— START OF RECORDS —

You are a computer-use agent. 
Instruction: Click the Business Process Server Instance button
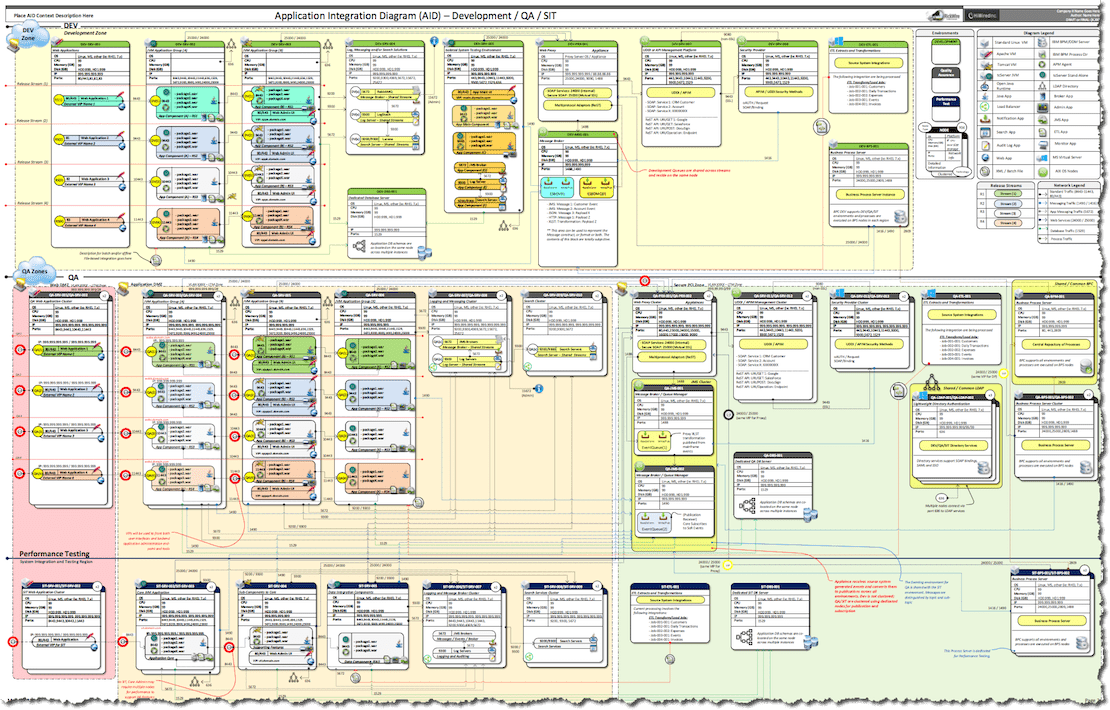point(870,195)
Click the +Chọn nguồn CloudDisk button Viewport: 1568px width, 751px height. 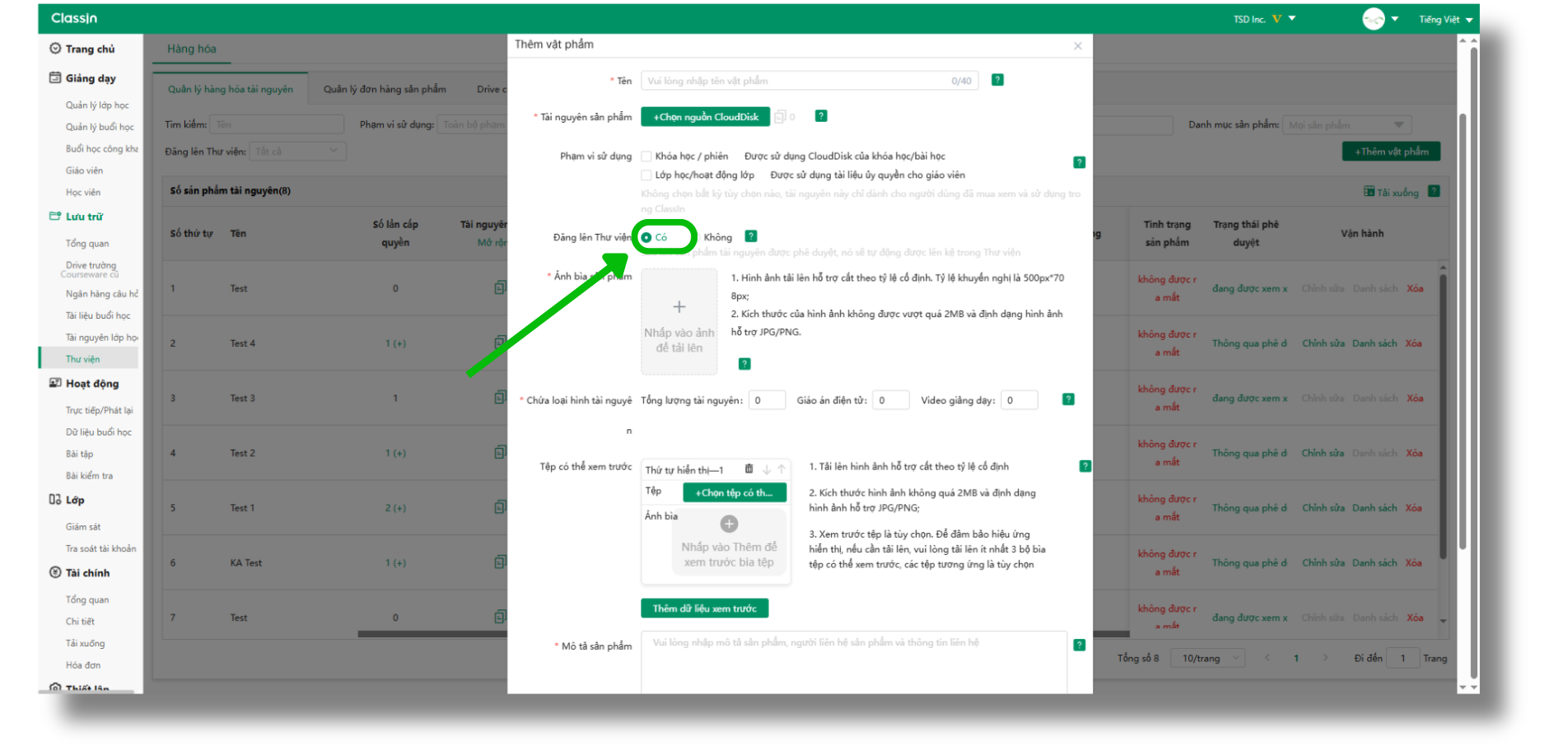click(x=706, y=117)

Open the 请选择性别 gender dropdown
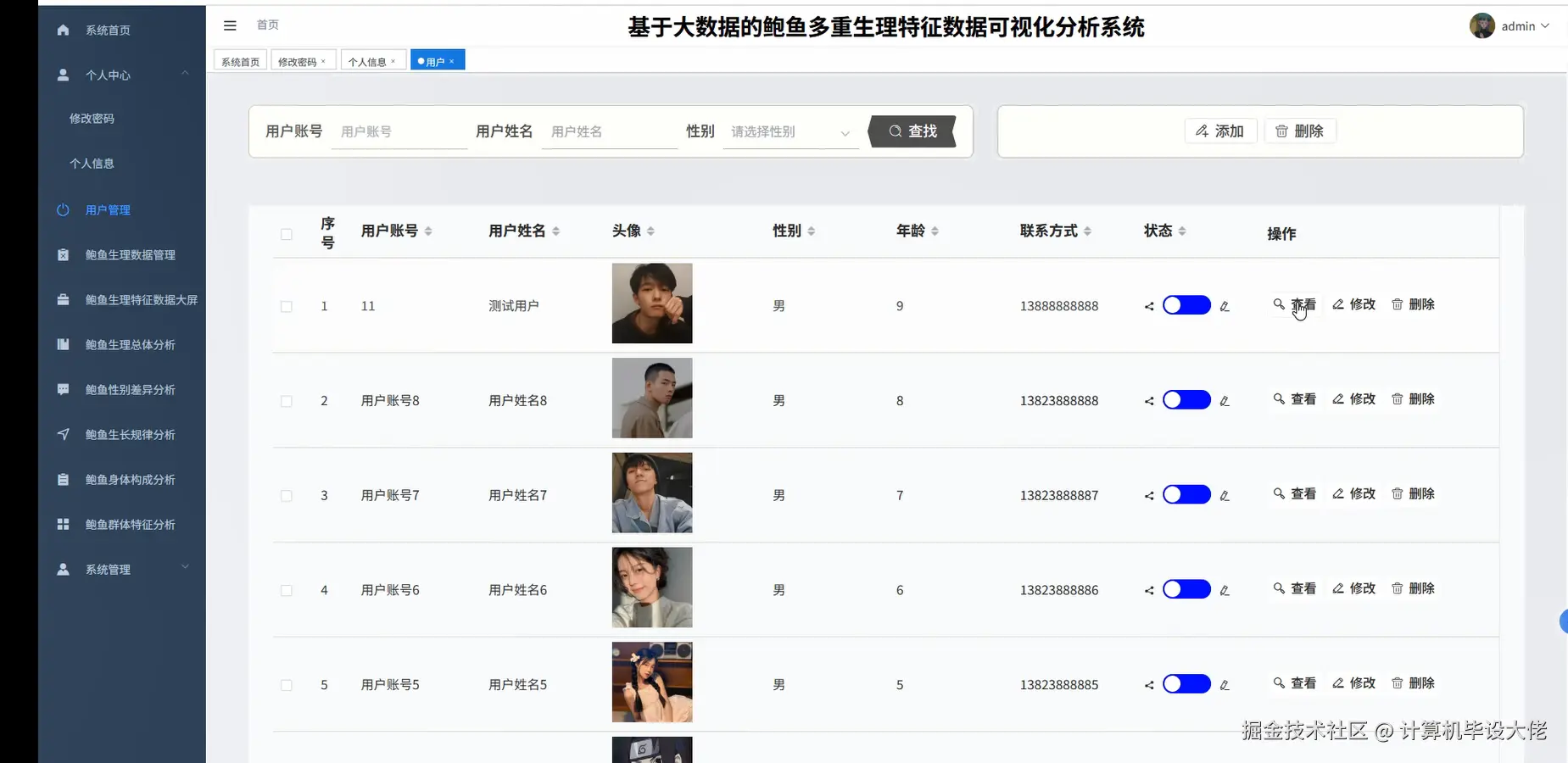pyautogui.click(x=788, y=132)
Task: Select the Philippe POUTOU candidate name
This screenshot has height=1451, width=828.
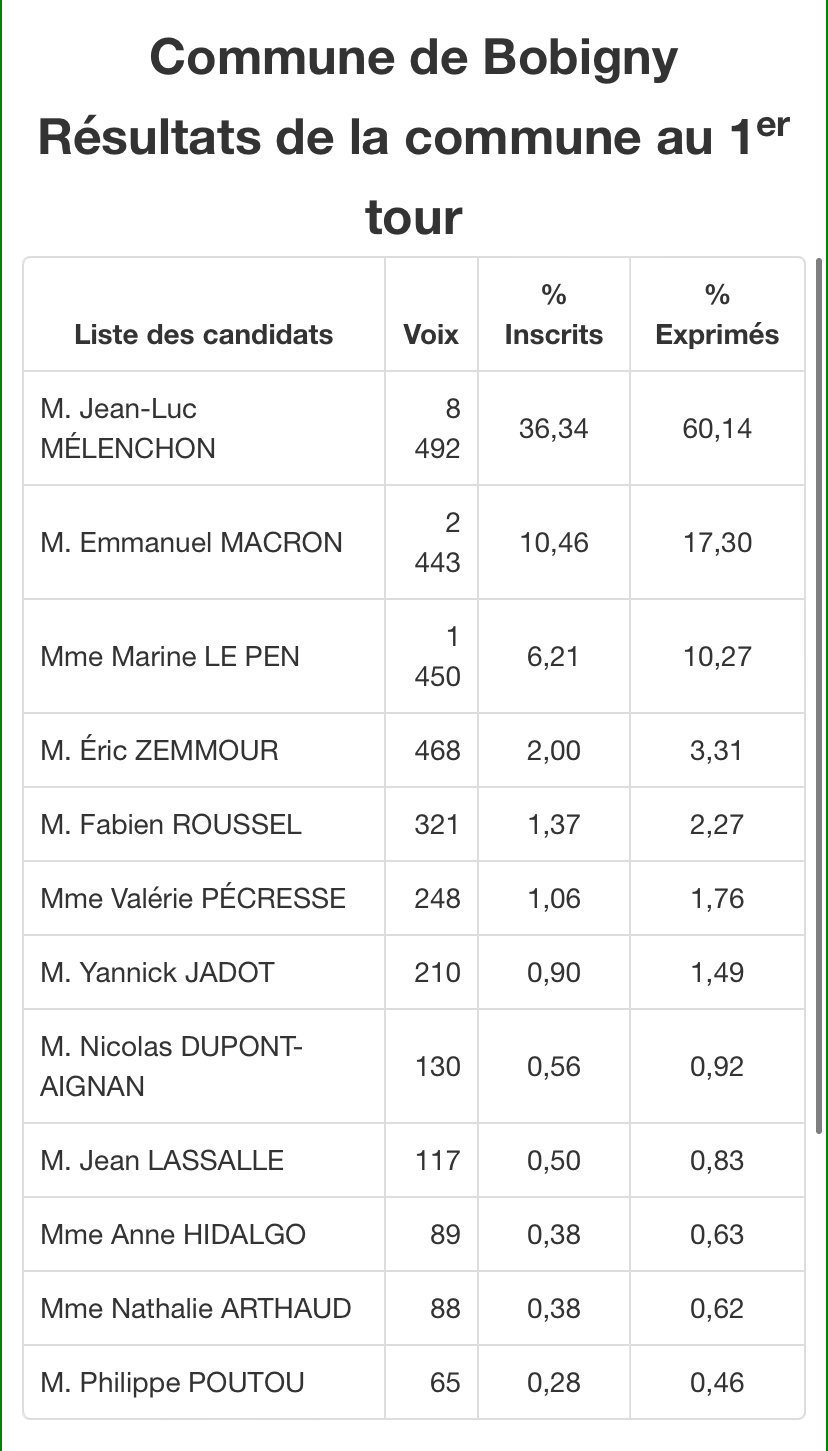Action: pyautogui.click(x=173, y=1382)
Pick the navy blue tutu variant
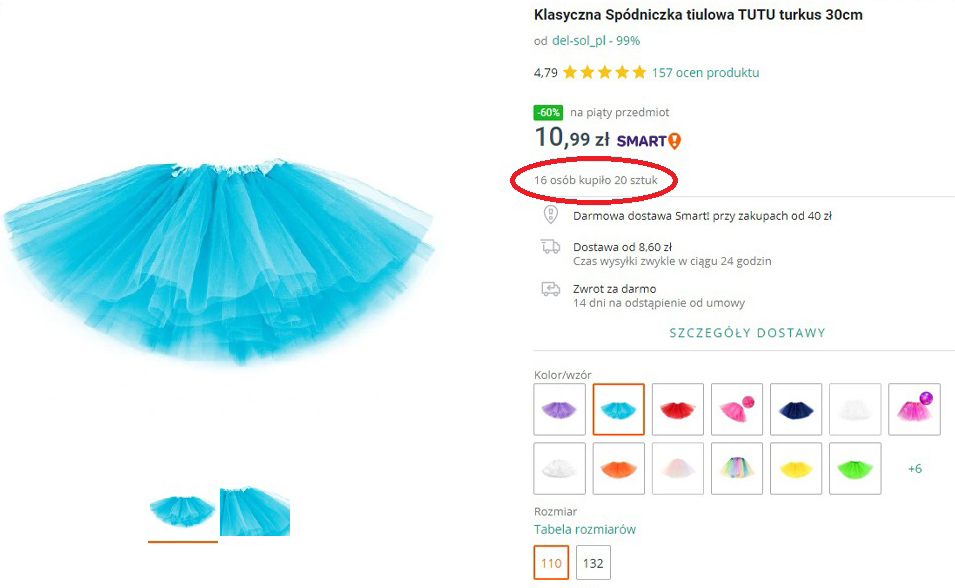The width and height of the screenshot is (955, 588). [796, 410]
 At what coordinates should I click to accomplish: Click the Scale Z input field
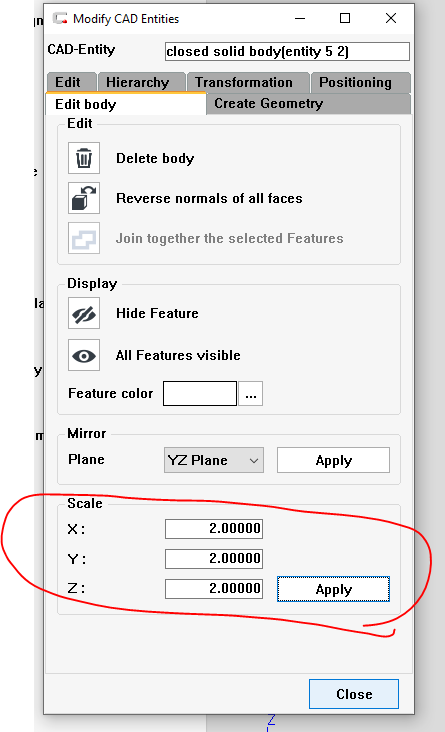pyautogui.click(x=214, y=589)
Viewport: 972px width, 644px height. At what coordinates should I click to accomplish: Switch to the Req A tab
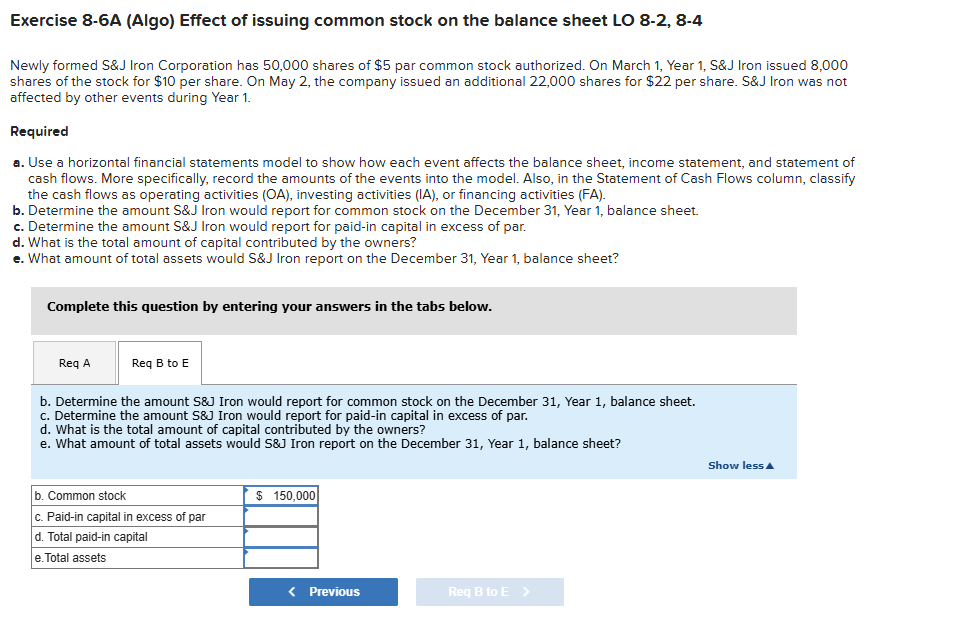74,363
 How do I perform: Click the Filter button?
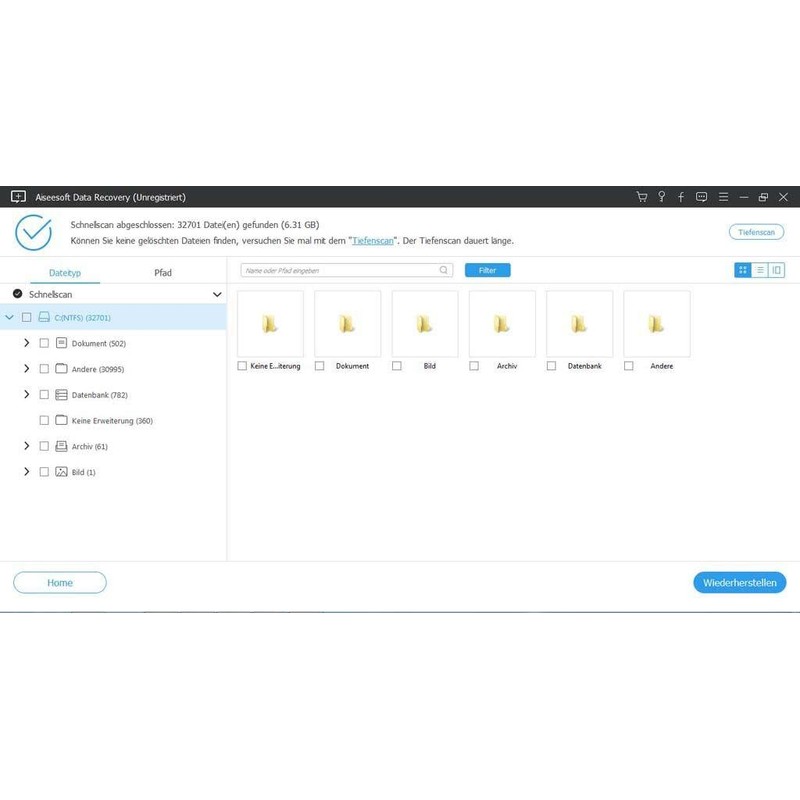click(488, 270)

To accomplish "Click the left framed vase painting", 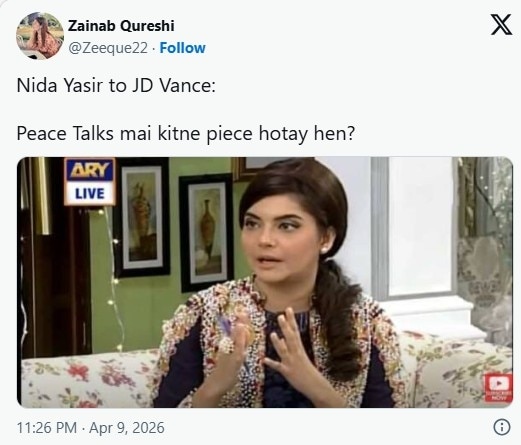I will pos(143,218).
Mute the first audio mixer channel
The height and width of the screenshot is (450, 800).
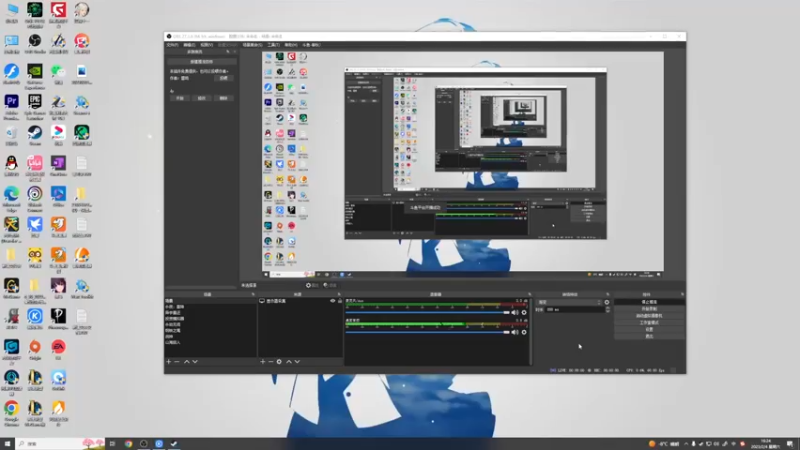click(515, 313)
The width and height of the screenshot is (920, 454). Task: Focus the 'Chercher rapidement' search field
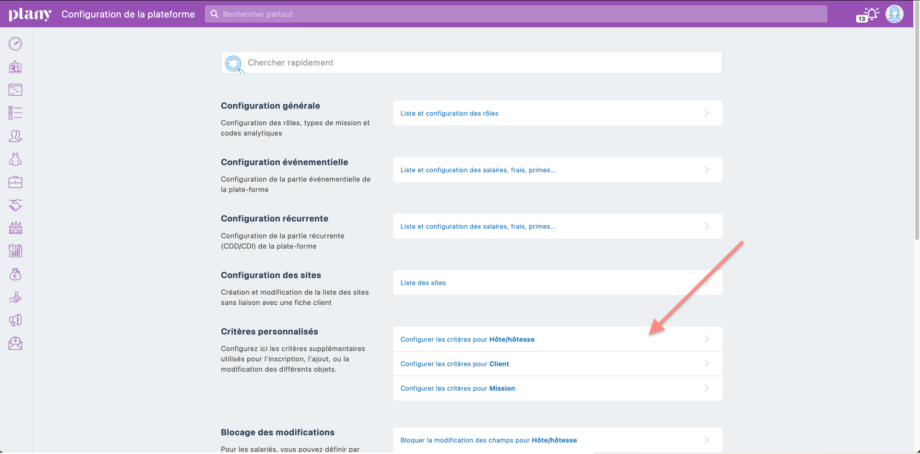coord(471,63)
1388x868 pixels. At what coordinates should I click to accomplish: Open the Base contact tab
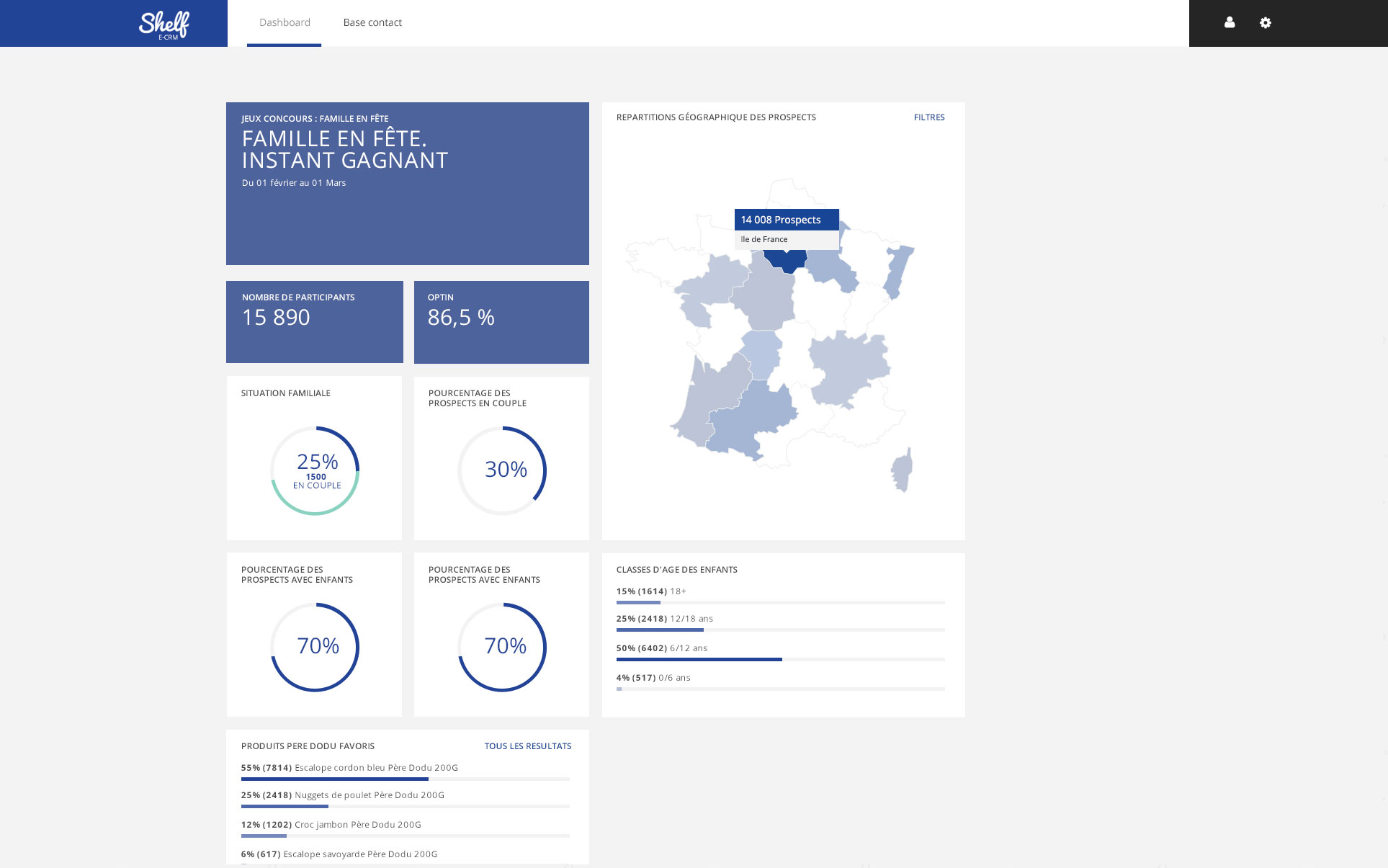pos(372,22)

— END OF RECORDS —

### [WHAT YOU SHOULD DO]
Shift every coordinate in the answers by adding 78 to each number, and write out again everything from the line containing "The width and height of the screenshot is (920, 454)." down to the end of the records, requests included. Omit the pictures from your answer.

### [REPLY TO THE TASK]
The width and height of the screenshot is (920, 454). Task: Focus the 'Chercher rapidement' search field
coord(549,141)
1388x868 pixels. At what coordinates should I click to accomplish: Open the Base contact tab
pos(450,100)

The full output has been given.